You know, that could be thing like having rental real estate, you know, if you're a flipper, right or your wholesaler, you cherry pick deals to go by the get the best one that you could turn around to be a rental, that money coming in, even though you might be managing yourself, I prefer never to manage my own properties. Because I suck at it, I always outsource it. So for me that's more passive, even though I would put that in the ballpark of kind of semi passive because you still have to have stewardship over it. And that's true with anything with money and wealth, you should still manage it yourself.

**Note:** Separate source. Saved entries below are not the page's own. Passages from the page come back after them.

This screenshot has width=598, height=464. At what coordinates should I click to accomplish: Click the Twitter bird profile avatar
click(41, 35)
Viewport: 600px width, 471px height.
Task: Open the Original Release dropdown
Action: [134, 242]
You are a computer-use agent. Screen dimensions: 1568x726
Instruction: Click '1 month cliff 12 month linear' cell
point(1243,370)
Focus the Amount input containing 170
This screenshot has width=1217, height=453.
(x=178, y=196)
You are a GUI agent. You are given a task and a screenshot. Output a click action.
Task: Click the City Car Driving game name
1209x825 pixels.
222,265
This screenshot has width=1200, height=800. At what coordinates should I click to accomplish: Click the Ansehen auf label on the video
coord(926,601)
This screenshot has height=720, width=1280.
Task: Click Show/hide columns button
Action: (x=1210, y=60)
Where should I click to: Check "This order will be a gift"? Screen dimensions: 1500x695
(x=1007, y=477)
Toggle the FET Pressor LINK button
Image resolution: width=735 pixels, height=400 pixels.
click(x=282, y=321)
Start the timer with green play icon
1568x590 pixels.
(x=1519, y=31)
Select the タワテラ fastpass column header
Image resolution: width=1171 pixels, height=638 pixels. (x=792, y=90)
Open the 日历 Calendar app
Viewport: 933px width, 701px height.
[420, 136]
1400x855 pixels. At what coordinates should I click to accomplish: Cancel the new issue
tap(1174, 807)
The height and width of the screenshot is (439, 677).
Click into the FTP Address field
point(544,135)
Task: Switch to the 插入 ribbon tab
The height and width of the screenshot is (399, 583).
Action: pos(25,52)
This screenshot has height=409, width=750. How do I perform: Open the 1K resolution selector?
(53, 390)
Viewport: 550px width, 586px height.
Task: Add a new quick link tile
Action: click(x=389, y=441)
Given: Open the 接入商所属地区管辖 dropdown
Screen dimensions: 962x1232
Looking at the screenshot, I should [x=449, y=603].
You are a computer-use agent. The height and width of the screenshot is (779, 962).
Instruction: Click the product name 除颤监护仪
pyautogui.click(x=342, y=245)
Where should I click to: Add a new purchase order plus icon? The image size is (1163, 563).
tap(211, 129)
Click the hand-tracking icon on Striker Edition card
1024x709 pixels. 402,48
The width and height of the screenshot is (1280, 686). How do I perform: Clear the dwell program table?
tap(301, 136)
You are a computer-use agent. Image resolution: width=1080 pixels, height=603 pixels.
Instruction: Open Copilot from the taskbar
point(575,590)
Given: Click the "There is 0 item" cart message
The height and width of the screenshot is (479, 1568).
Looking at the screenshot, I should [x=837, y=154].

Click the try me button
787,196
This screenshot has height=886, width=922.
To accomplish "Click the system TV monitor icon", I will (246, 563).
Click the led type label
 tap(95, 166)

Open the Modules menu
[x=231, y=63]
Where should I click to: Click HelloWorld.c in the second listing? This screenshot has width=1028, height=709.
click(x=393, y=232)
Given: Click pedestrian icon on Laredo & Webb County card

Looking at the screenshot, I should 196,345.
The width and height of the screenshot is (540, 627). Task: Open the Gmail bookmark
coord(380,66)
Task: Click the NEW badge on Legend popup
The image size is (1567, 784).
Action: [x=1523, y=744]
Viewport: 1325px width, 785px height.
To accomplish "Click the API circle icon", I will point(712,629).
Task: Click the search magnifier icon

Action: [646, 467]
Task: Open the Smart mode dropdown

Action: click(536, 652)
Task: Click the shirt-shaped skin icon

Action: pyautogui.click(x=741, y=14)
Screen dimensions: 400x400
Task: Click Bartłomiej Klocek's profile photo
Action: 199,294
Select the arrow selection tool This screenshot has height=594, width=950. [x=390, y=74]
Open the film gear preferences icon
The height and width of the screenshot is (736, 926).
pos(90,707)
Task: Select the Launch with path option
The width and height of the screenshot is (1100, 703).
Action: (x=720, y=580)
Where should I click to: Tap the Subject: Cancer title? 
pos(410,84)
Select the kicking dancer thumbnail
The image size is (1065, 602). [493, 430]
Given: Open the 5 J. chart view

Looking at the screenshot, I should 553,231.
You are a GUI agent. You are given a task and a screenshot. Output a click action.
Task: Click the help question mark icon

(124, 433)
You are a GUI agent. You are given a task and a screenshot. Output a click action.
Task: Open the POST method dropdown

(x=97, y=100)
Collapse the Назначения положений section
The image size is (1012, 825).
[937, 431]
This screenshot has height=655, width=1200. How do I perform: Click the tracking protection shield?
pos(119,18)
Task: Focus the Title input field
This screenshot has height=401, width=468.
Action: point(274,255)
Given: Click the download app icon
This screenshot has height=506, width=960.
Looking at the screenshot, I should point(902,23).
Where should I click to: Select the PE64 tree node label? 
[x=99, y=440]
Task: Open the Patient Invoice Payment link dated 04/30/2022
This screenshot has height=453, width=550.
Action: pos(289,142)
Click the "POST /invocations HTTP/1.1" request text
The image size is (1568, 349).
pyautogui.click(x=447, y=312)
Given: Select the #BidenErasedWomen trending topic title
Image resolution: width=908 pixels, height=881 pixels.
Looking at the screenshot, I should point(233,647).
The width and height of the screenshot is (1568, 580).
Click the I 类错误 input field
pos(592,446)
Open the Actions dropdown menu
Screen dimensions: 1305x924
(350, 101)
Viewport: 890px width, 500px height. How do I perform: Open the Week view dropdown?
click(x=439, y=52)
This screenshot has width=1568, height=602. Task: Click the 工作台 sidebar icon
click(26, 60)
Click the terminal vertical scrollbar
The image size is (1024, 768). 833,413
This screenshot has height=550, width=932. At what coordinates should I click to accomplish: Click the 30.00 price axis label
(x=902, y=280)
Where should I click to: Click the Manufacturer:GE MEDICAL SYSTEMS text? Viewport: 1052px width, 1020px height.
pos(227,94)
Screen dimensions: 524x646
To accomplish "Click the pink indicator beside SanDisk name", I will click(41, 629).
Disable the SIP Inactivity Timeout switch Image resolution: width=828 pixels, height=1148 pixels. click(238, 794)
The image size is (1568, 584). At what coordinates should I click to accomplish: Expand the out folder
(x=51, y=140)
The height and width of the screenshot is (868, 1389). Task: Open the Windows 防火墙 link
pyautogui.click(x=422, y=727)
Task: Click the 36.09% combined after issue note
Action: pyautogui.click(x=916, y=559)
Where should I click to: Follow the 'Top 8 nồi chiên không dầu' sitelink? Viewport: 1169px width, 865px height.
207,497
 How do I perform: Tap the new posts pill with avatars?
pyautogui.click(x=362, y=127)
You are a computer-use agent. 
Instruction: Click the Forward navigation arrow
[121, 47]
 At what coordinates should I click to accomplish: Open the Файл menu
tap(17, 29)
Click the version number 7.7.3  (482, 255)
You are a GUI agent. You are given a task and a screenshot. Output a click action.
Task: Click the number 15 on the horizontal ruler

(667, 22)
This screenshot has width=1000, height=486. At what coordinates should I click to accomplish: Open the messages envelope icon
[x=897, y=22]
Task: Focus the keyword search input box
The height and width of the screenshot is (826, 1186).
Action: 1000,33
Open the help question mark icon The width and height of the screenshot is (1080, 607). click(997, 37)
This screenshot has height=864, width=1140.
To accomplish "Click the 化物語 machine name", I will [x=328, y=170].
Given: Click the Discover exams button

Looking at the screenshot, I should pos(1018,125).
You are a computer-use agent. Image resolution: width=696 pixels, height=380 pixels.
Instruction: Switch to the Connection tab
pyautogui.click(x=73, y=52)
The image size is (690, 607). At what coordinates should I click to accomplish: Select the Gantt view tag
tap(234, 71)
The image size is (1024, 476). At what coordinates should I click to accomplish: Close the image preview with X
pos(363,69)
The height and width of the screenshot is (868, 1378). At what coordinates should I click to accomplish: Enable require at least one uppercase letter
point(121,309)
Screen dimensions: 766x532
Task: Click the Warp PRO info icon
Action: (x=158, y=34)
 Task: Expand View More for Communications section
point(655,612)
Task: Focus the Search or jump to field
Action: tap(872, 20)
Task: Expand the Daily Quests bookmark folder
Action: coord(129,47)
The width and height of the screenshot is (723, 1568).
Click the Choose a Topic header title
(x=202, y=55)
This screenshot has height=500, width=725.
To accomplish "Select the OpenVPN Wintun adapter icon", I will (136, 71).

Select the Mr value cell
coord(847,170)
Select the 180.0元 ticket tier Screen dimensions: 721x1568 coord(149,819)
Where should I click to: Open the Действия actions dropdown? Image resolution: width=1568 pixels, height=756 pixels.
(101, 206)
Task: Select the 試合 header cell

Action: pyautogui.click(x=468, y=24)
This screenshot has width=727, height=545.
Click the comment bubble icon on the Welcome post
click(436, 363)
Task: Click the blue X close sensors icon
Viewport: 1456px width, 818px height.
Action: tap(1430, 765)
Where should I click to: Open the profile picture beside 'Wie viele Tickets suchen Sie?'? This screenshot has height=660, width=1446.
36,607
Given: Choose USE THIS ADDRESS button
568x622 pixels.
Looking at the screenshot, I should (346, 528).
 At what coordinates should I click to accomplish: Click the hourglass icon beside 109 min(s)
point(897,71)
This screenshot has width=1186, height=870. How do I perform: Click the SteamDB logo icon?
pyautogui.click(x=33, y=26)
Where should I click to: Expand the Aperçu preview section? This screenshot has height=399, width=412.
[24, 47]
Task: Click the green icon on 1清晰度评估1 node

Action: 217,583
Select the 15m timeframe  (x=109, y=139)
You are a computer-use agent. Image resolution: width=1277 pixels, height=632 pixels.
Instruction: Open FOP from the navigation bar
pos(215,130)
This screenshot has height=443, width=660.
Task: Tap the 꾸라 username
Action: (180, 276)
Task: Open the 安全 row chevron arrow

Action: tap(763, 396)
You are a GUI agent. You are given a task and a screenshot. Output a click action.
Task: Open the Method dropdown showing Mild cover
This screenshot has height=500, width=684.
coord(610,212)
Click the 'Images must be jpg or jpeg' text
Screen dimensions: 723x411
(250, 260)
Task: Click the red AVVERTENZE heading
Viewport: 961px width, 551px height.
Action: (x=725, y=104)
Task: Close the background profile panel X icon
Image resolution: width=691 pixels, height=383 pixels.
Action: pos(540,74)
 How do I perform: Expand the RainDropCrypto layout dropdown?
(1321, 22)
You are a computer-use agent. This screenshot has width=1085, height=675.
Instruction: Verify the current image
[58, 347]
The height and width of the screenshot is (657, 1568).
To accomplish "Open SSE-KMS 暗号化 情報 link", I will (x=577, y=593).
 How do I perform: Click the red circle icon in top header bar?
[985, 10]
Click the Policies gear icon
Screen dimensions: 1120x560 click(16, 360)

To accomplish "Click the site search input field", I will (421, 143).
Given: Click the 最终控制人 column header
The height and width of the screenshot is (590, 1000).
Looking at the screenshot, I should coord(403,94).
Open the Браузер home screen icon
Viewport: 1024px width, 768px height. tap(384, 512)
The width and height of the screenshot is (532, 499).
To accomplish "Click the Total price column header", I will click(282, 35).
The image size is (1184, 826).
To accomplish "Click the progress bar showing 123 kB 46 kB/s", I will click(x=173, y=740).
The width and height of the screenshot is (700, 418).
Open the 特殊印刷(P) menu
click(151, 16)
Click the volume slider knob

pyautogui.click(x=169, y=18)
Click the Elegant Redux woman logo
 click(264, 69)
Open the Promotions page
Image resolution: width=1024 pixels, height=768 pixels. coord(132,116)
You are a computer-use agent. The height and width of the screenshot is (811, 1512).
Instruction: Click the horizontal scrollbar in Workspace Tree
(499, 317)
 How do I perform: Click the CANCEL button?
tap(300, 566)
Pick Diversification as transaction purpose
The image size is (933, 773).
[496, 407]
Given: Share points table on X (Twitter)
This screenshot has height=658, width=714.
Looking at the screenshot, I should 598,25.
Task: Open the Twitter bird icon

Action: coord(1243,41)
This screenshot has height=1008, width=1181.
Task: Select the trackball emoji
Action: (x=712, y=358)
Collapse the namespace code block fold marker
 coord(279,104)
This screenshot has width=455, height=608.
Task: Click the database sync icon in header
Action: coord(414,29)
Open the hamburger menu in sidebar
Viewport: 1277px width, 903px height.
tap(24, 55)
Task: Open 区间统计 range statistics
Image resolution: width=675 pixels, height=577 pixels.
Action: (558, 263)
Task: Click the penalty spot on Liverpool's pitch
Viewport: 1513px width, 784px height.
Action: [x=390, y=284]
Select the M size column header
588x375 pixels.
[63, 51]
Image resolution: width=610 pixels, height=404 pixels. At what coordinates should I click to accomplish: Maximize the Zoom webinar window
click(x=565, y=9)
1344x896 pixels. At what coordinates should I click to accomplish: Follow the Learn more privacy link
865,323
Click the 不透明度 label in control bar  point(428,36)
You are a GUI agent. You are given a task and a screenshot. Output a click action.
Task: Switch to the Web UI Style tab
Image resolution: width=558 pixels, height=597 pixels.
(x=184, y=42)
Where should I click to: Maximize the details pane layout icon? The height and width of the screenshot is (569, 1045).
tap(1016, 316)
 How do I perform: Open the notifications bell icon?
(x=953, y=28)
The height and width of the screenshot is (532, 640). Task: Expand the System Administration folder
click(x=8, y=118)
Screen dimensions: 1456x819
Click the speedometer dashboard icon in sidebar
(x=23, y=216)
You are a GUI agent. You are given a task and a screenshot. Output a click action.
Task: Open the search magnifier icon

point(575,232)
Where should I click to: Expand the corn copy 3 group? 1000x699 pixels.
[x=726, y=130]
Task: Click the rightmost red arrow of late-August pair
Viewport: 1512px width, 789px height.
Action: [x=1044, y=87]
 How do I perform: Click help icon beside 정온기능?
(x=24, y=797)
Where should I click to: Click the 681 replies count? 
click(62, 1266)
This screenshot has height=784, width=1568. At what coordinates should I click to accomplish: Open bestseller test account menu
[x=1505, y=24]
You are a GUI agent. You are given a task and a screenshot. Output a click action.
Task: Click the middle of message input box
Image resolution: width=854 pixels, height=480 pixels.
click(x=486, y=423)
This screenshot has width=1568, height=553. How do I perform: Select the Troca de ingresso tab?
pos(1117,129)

But it doesn't mean you have to really be bathing it right. You don't have to be changing its diaper too, right? So let the you know, let the property manager the pm deal with the tenants toilets in the trash that way. This could be investing in syndications. There's different types of real estate funds, right? You can invest in partnerships you can, I'm in a partnership right now, where they're actively buying and selling raw land, and they're doing seller financing terms and everything else. I'm doing nothing, I just have my money in it.
They're doing the work, we split it, I get 70 they get 30 You know, and, and I'm loving it, you know, I'm making 40% Plus returns on my money. You know, there's businesses, you can get a carwash, right? You can even do things like that there's even syndications that you can invest in car washes, crazy things that you can do nowadays, and the alternative investments based that really when you look at the stock market say why why would I want to create really have mediocre returns with high risk, which is really what the stock market is specifically mutual funds, right.
And that's the one thing that annoys me, when I see this in the real estate space is sometimes you'll see guys are like they're going out and they're buying a bunch of crypto or they're going out and they're trying to invest in stocks or trade stocks and they suck at it takes them away from the very business that they do best in which is real estate. And you know, there's not doing anything with real assets. I like to invest in real assets that generate actual income, real income. And that's the point you want to get to a point where you work in your even if you're working in real estate business, you work in it because you want to not because you have to you have enough real estate or passive income coming in, that allows you to be able to say, You know what, I could shut this sucker down and be fine. If you're in that place of power, you actually end up growing your business better because you relax, you have a better level head. You're not always money driven.
(24:07) Yeah, and you're not making decisions based on scarcity. Exactly. short sighted or whatever.